The probable causes of the development of ADLV may be the same external factors that provoke other congenital anomalies of the structure of the heart and blood vessels:

  • heredity (chromosome mutations);
  • taking certain teratogenic drugs;
  • exposure to toxic substances on the body during pregnancy;
  • bad habits of the expectant mother;
  • infectious diseases suffered by the pregnant woman;
  • endocrine disorders;
  • toxicosis;
  • unfavorable environment.

Disconnection of the pulmonary veins from the left atrium can be caused by the following factors:

  • the absence of their connection with the left atrium is formed due to the fact that, under the influence of the external causes described above, the left atrial outgrowth cannot communicate with the venous plexuses of the future lung;
  • early pulmonary vein atresia - occurs with the initial connection of the pulmonary vascular bed and the common pulmonary vein, the lumen of which is subsequently obliterated, and blood from the lungs begins to flow through other collateral pathways.

A little history

This rare congenital defect was first described by Wilson back in 1798, but its variants were examined in more detail only after sufficient cardiac surgical experience had been accumulated in the 50-60s of the 20th century.
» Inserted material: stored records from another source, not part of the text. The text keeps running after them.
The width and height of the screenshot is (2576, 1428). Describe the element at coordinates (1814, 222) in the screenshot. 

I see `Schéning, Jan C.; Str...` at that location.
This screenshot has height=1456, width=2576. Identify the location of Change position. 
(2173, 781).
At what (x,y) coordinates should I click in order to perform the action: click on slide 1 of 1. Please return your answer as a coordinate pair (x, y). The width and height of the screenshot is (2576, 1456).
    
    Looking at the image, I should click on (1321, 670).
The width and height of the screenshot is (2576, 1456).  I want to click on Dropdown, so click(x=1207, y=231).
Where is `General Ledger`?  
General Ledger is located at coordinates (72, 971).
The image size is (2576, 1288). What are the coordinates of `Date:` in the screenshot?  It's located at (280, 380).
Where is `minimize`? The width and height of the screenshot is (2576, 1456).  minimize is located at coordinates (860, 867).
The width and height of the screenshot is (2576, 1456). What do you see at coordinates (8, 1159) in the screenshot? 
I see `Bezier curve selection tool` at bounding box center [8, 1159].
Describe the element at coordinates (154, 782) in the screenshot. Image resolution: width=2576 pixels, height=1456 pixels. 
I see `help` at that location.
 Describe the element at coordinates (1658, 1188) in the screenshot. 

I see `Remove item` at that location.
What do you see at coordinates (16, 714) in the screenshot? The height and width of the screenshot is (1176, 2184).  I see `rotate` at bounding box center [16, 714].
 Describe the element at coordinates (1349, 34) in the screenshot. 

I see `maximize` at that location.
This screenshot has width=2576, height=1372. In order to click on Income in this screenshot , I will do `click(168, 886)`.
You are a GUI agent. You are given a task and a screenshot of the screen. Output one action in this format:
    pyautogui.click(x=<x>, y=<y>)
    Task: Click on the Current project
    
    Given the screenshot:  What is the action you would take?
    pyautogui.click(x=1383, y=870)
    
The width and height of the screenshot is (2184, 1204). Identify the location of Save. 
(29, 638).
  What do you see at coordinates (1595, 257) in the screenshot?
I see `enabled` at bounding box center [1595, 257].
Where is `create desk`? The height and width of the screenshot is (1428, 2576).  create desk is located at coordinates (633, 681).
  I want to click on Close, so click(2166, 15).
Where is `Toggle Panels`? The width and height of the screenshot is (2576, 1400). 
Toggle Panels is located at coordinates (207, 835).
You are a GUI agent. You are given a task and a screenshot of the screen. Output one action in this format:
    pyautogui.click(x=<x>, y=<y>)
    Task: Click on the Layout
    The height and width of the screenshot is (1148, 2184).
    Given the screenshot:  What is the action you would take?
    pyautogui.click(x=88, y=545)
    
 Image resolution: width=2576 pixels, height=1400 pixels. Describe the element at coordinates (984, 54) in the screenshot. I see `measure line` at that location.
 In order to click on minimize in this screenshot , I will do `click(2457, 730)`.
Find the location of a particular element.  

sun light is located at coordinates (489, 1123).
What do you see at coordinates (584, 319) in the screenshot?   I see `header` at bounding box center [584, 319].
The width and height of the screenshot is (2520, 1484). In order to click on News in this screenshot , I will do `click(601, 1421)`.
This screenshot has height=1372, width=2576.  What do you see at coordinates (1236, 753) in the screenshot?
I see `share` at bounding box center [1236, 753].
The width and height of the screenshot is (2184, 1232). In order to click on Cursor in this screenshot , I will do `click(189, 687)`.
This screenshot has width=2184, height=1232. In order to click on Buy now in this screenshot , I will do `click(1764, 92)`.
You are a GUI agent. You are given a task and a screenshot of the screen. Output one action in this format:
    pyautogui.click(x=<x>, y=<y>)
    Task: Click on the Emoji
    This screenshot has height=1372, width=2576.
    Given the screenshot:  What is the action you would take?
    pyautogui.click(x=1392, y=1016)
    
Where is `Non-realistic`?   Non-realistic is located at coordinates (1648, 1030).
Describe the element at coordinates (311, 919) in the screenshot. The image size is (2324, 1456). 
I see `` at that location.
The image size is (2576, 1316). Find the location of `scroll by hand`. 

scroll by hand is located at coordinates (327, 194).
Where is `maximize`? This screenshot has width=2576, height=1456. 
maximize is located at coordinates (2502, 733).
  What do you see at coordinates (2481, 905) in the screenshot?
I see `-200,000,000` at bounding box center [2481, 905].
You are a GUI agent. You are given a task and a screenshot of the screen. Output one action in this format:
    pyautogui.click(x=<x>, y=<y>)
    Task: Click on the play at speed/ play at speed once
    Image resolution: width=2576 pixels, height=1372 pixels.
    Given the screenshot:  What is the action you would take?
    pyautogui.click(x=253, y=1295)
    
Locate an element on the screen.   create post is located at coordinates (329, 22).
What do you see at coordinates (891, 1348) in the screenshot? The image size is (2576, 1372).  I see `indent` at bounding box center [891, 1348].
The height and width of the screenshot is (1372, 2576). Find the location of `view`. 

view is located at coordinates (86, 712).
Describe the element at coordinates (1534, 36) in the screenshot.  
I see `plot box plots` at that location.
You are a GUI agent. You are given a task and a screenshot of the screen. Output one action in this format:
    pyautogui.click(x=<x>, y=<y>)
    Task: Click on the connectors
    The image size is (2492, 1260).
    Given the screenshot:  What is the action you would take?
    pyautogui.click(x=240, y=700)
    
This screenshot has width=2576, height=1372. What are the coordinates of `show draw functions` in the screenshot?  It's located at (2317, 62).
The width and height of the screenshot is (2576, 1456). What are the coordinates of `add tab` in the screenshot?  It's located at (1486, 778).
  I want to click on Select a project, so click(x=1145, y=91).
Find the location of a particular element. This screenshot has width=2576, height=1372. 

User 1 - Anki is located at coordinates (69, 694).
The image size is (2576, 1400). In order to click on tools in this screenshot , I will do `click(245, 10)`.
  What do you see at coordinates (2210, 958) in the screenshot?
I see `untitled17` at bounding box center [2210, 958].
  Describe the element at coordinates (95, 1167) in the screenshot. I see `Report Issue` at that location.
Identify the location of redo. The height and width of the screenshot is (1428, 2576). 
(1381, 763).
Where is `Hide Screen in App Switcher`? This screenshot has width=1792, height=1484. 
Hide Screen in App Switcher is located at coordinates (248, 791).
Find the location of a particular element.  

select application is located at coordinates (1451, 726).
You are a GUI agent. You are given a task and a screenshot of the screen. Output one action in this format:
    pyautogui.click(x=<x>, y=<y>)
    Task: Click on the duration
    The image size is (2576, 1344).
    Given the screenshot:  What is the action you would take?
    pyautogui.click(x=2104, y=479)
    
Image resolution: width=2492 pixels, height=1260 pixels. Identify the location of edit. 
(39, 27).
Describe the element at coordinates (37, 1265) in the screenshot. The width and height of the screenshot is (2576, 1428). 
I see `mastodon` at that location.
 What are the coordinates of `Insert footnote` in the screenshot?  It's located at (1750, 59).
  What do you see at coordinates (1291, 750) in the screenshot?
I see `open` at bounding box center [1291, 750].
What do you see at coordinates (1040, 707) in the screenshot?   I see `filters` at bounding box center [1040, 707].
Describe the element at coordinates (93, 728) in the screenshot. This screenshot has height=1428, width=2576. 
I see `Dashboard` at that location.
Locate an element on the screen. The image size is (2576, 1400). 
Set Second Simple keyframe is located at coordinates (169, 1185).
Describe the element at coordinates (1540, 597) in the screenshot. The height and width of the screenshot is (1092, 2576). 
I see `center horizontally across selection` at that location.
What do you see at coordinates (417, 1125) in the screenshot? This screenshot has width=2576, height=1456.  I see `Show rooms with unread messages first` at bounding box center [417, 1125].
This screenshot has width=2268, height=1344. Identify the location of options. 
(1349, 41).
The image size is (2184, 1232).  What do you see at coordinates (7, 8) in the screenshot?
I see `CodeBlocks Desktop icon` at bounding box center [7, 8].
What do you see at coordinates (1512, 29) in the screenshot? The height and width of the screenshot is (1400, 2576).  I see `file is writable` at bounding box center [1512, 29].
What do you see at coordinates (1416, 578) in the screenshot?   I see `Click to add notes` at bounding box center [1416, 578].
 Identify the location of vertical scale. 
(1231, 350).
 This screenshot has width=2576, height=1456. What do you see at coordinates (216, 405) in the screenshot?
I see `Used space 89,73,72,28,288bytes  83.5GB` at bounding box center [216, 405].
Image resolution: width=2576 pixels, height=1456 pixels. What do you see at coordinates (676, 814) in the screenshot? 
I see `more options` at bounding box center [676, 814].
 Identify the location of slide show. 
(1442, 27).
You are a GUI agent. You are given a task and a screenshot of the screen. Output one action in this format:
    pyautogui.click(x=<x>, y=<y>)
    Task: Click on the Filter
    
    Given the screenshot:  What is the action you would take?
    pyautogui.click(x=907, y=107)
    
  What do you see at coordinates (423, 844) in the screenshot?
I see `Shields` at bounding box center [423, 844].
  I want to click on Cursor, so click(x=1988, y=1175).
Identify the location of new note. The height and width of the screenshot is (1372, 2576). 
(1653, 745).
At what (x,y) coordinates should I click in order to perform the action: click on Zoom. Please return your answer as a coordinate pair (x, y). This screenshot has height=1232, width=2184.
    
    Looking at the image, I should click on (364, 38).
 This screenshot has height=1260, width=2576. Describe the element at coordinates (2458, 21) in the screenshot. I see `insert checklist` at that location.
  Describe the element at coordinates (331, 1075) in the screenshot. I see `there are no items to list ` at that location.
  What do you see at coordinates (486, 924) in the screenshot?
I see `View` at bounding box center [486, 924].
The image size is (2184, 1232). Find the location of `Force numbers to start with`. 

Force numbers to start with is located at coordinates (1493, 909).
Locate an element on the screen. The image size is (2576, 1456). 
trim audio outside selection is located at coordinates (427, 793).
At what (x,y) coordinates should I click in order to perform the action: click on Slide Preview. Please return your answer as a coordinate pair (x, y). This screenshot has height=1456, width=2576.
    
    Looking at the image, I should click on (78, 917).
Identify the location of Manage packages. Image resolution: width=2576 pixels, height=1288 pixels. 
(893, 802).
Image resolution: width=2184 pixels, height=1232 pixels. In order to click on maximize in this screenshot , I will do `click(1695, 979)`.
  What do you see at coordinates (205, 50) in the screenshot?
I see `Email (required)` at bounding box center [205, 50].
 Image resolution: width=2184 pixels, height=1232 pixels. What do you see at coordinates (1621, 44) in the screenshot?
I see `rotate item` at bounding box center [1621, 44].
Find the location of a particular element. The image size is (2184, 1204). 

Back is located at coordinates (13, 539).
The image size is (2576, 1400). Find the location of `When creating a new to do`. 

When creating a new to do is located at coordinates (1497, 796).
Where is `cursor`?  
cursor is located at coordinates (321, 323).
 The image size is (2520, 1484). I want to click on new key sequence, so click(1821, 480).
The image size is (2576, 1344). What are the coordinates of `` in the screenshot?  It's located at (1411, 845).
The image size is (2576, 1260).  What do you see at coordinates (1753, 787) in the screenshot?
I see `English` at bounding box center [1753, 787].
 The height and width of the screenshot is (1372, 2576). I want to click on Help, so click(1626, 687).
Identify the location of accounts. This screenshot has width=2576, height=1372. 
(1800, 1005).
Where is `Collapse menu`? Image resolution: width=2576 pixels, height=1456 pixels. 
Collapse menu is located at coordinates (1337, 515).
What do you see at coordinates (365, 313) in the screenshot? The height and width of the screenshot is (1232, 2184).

The first successful operation to correct this pathology was performed by Miller in 1951. Subsequently, cardiac surgical techniques were improved, and in 1956, radical correction of ADLV was carried out using superficial hypothermia. In the same year, a similar intervention was performed using artificial circulation.

On the territory of the USSR, the first successful operation to eliminate such a heart defect was performed by Nikolai Mikhailovich Amosov in 1978, and one of the leading Russian cardiac surgeons, Georgy Eduardovich Falkovsky, reported on a series of successful corrections in young children in 1984.